Non appena avrò fatto la mia deposizione, tornerò qui.»
«Sta bene,» disse Madeleine.
E licenziò Javert, con un cenno della mano. Ma Javert non se ne andò.
«Perdono, signor sindaco» disse.
«Che v'è, ancora?» chiese Madeleine.
«Mi rimane ancora una cosa da ricordarvi, signor sindaco.»
«Quale?»
«Che io debbo essere destituito.»
Madeleine s'alzò.
«Javert, voi siete un uomo d'onore ed io vi stimo. Voi esagerate ai vostri occhi la vostra colpa; d'altronde, anche questa è un'offesa che mi riguarda. Voi siete degno di salire e non di discendere, ed io intendo che conserviate il vostro posto.»

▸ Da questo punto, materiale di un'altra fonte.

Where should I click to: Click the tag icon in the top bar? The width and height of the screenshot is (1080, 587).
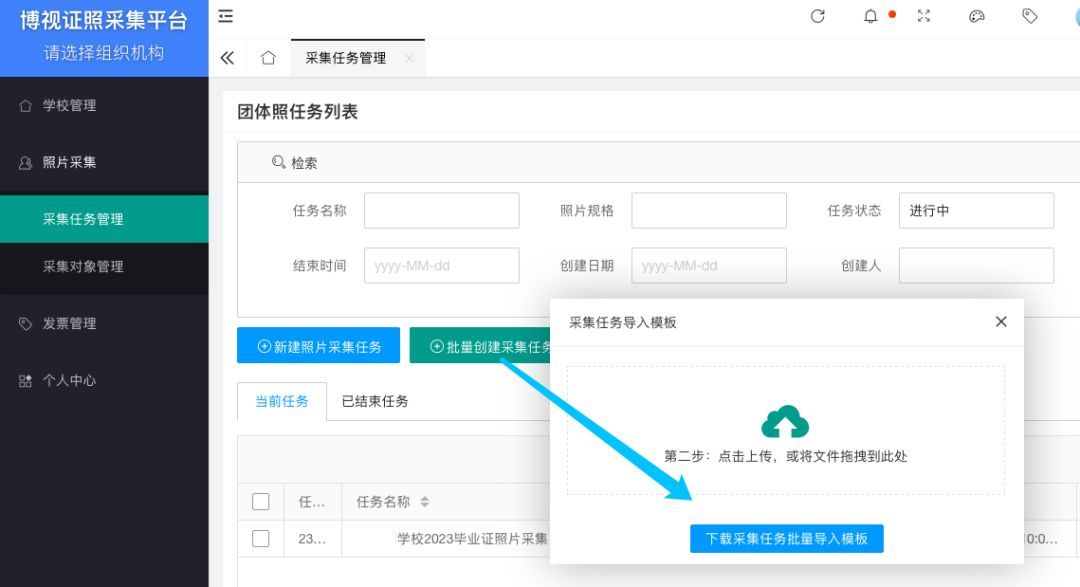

Javert guardò Madeleine colla pupilla candida, in fondo alla quale pareva si scorgesse quella coscienza poco illuminata, ma rigida e casta; e disse con voce tranquilla:
«Io non posso accordarvi questo, signor sindaco.»
«Ed io vi ripeto,» ribatté Madeleine «che la faccenda riguarda me.»
Ma Javert, attento solo al proprio pensiero, continuò:
«Quanto ad esagerare, non esagero affatto; ed ecco in che modo ragiono. Vi ho sospettato ingiustamente. Questo non fa nulla: è il nostro diritto, quello di sospettare sebbene ci sia già abuso del sospettare al disopra di sé; ma senza prove, in un accesso di collera, allo scopo di vendicarmi, ho denunciato voi come forzato, voi, uomo rispettabile, sindaco, magistrato! E questo è grave, gravissimo; io, agente dell'autorità, ho offeso l'autorità nella vostra persona! Se un mio subordinato avesse fatto quello che ho fatto io, l'avrei dichiarato indegno del servizio, l'avrei scacciato.